## Description of the task
Exactly as written, transcribe the data that follows.

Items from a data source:
────────────────────────────────────────

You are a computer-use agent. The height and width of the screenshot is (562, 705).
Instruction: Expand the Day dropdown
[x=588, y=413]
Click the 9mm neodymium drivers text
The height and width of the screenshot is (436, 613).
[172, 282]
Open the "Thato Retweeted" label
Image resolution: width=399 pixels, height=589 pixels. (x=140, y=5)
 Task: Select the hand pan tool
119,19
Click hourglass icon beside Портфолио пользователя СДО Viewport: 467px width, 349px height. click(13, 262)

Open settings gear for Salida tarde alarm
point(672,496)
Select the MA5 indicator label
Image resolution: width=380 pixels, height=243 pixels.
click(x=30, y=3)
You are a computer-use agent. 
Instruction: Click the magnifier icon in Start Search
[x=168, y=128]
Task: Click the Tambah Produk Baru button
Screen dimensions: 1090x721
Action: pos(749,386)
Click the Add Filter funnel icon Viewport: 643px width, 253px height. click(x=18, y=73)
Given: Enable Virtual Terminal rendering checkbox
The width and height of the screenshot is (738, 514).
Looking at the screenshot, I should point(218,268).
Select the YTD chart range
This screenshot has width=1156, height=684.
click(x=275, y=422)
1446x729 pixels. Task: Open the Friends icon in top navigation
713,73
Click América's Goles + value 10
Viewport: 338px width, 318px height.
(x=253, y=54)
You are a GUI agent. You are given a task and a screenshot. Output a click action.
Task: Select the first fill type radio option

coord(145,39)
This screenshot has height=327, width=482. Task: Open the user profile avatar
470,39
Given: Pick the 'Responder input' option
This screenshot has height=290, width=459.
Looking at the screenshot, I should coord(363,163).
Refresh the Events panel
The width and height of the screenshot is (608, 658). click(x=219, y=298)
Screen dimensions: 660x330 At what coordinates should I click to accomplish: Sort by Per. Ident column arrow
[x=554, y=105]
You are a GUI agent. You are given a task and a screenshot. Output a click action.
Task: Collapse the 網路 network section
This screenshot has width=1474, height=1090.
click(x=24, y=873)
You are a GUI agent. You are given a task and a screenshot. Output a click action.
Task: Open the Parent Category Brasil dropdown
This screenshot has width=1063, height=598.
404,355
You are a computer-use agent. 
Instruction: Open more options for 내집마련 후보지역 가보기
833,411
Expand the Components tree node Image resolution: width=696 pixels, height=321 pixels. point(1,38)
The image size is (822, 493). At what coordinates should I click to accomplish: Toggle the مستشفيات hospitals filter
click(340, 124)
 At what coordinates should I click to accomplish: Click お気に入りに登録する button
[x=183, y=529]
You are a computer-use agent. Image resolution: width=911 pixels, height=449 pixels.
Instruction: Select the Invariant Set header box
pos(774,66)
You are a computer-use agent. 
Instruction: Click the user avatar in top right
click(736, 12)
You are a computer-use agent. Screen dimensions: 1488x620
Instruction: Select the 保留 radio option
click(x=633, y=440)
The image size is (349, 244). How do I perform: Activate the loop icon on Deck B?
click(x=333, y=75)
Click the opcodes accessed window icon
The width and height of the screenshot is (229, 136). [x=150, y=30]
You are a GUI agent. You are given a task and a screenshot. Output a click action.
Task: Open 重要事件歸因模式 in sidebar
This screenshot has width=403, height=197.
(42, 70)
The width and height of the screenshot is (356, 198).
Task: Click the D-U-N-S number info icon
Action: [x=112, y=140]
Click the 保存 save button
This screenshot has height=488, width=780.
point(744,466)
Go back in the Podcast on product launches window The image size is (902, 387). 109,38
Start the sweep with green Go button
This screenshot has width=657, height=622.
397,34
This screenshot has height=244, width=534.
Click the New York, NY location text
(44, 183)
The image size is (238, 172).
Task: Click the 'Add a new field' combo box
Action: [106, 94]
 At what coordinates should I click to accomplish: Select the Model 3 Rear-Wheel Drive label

────────────────────────────────────────

## Exercise output
You are a computer-use agent. The height and width of the screenshot is (562, 705).
Instruction: Expand the Day dropdown
[x=588, y=413]
Click the 9mm neodymium drivers text
The height and width of the screenshot is (436, 613).
[172, 282]
Open the "Thato Retweeted" label
Image resolution: width=399 pixels, height=589 pixels. (x=140, y=5)
 Task: Select the hand pan tool
119,19
Click hourglass icon beside Портфолио пользователя СДО Viewport: 467px width, 349px height. click(13, 262)

Open settings gear for Salida tarde alarm
point(672,496)
Select the MA5 indicator label
Image resolution: width=380 pixels, height=243 pixels.
click(x=30, y=3)
You are a computer-use agent. 
Instruction: Click the magnifier icon in Start Search
[x=168, y=128]
Task: Click the Tambah Produk Baru button
Screen dimensions: 1090x721
Action: pos(749,386)
Click the Add Filter funnel icon Viewport: 643px width, 253px height. click(x=18, y=73)
Given: Enable Virtual Terminal rendering checkbox
The width and height of the screenshot is (738, 514).
Looking at the screenshot, I should point(218,268).
Select the YTD chart range
This screenshot has width=1156, height=684.
click(x=275, y=422)
1446x729 pixels. Task: Open the Friends icon in top navigation
713,73
Click América's Goles + value 10
Viewport: 338px width, 318px height.
(x=253, y=54)
You are a GUI agent. You are given a task and a screenshot. Output a click action.
Task: Select the first fill type radio option

coord(145,39)
This screenshot has height=327, width=482. Task: Open the user profile avatar
470,39
Given: Pick the 'Responder input' option
This screenshot has height=290, width=459.
Looking at the screenshot, I should coord(363,163).
Refresh the Events panel
The width and height of the screenshot is (608, 658). click(x=219, y=298)
Screen dimensions: 660x330 At what coordinates should I click to accomplish: Sort by Per. Ident column arrow
[x=554, y=105]
You are a GUI agent. You are given a task and a screenshot. Output a click action.
Task: Collapse the 網路 network section
This screenshot has width=1474, height=1090.
click(x=24, y=873)
You are a GUI agent. You are given a task and a screenshot. Output a click action.
Task: Open the Parent Category Brasil dropdown
This screenshot has width=1063, height=598.
404,355
You are a computer-use agent. 
Instruction: Open more options for 내집마련 후보지역 가보기
833,411
Expand the Components tree node Image resolution: width=696 pixels, height=321 pixels. point(1,38)
The image size is (822, 493). At what coordinates should I click to accomplish: Toggle the مستشفيات hospitals filter
click(340, 124)
 At what coordinates should I click to accomplish: Click お気に入りに登録する button
[x=183, y=529]
You are a computer-use agent. Image resolution: width=911 pixels, height=449 pixels.
Instruction: Select the Invariant Set header box
pos(774,66)
You are a computer-use agent. 
Instruction: Click the user avatar in top right
click(736, 12)
You are a computer-use agent. Screen dimensions: 1488x620
Instruction: Select the 保留 radio option
click(x=633, y=440)
The image size is (349, 244). How do I perform: Activate the loop icon on Deck B?
click(x=333, y=75)
Click the opcodes accessed window icon
The width and height of the screenshot is (229, 136). [x=150, y=30]
You are a GUI agent. You are given a task and a screenshot. Output a click action.
Task: Open 重要事件歸因模式 in sidebar
This screenshot has width=403, height=197.
(42, 70)
The width and height of the screenshot is (356, 198).
Task: Click the D-U-N-S number info icon
Action: [x=112, y=140]
Click the 保存 save button
This screenshot has height=488, width=780.
point(744,466)
Go back in the Podcast on product launches window The image size is (902, 387). 109,38
Start the sweep with green Go button
This screenshot has width=657, height=622.
397,34
This screenshot has height=244, width=534.
Click the New York, NY location text
(44, 183)
The image size is (238, 172).
Task: Click the 'Add a new field' combo box
Action: [106, 94]
 At what coordinates should I click to accomplish: Select the Model 3 Rear-Wheel Drive label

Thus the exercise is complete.